*Data provided*:

============================================================

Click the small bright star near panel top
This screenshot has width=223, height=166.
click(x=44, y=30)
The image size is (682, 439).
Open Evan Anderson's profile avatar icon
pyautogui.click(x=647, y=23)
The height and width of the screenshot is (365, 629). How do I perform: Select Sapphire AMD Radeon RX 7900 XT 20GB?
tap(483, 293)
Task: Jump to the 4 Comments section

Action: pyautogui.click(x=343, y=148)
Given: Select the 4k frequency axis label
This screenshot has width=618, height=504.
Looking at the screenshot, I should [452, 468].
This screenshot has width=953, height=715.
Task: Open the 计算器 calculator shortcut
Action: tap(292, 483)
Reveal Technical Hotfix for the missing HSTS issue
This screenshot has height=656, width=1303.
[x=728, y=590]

============================================================

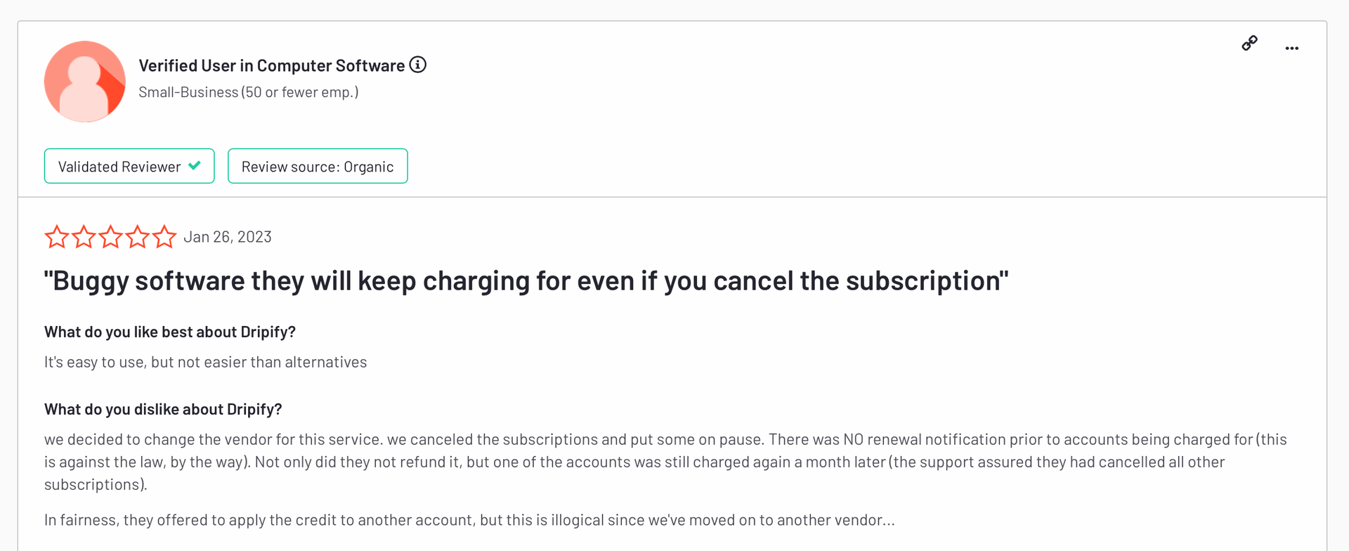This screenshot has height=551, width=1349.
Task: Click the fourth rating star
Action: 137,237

============================================================

*Exercise description*:
Recast everything from the line containing "This screenshot has height=551, width=1349." down to the line containing "Action: 137,237" as a Markdown table with the columns No. and Line, numbering each line and leaving out blank lines. Leave the pictures out of the answer.

*Exercise answer*:
| No. | Line |
|---|---|
| 1 | This screenshot has height=551, width=1349. |
| 2 | Task: Click the fourth rating star |
| 3 | Action: 137,237 |